*** Recorded information ***
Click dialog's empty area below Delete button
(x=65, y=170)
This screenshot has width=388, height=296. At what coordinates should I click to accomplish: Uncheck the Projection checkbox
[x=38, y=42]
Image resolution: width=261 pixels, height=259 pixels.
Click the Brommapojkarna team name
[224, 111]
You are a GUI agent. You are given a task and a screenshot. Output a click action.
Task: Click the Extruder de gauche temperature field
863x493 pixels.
*** End of Recorded information ***
*** Recorded information ***
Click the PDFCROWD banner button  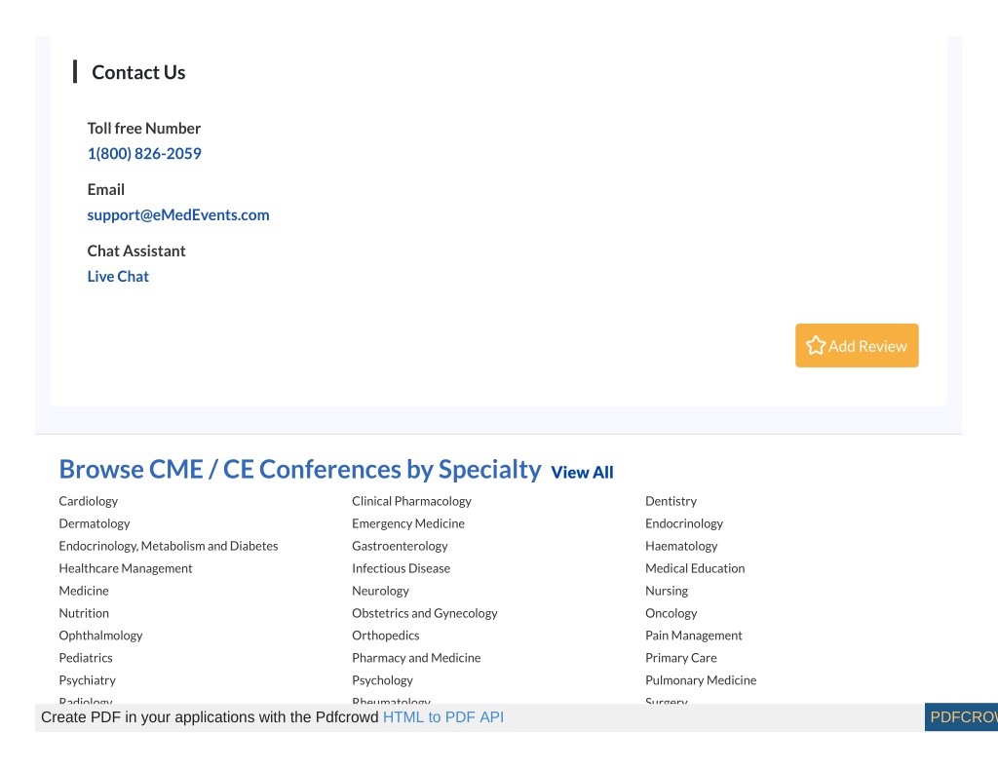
*** End of Recorded information ***
Problem description: Set down again, word for word, the stretch of records from the line with "Click dialog's empty area below Delete button" to the line with "863x493 pixels.", both of those lines included.

Exercise response:
Click dialog's empty area below Delete button
(x=65, y=170)
This screenshot has width=388, height=296. At what coordinates should I click to accomplish: Uncheck the Projection checkbox
[x=38, y=42]
Image resolution: width=261 pixels, height=259 pixels.
Click the Brommapojkarna team name
[224, 111]
You are a GUI agent. You are given a task and a screenshot. Output a click action.
Task: Click the Extruder de gauche temperature field
863x493 pixels.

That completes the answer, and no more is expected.